Work instructions:
Reproduce the lines of the records below word for word, from the line containing "You are a GUI" through the end of the records, omitting the pictures.

Supplied records:
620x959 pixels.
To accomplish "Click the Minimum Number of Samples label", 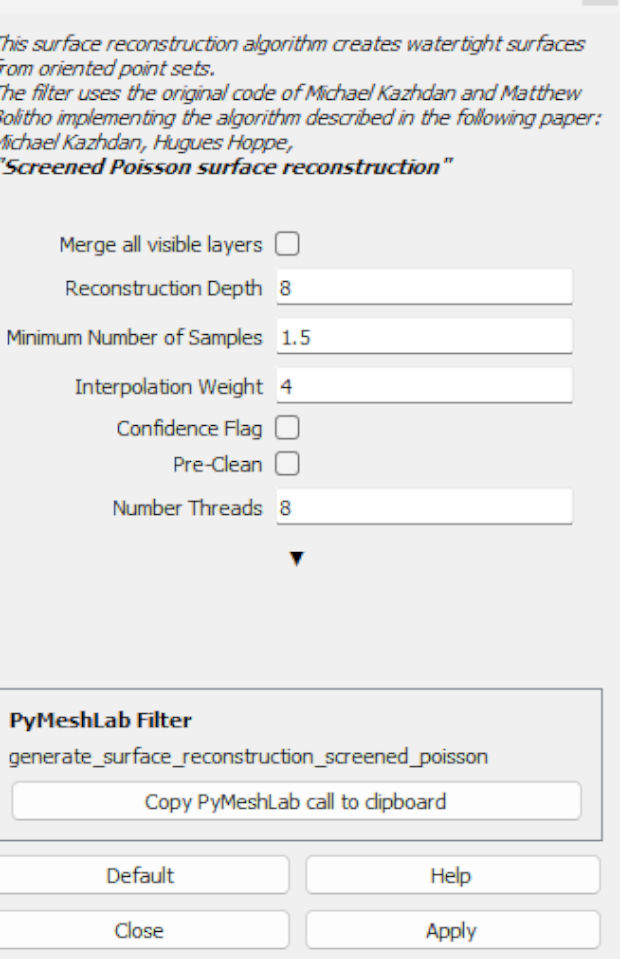I will (x=135, y=337).
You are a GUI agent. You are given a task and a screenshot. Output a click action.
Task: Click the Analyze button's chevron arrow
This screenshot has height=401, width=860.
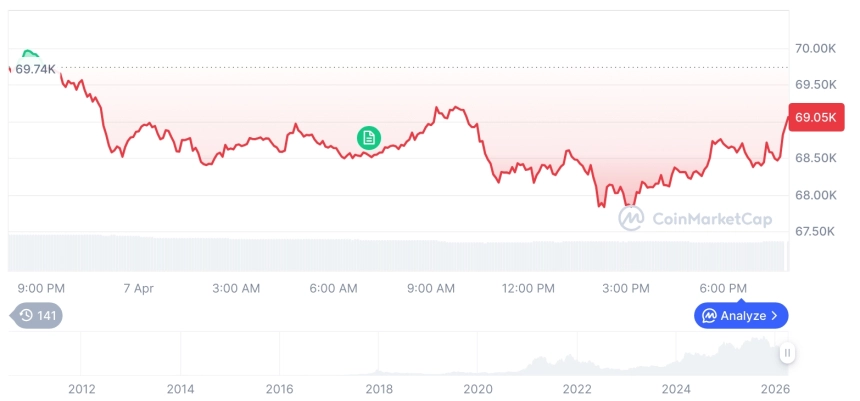click(x=777, y=316)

Response to this exercise:
You are a GUI agent. You are given a task and a screenshot. Output a click action.
Task: Click the Analyze button's chevron arrow
This screenshot has height=401, width=860.
click(x=777, y=316)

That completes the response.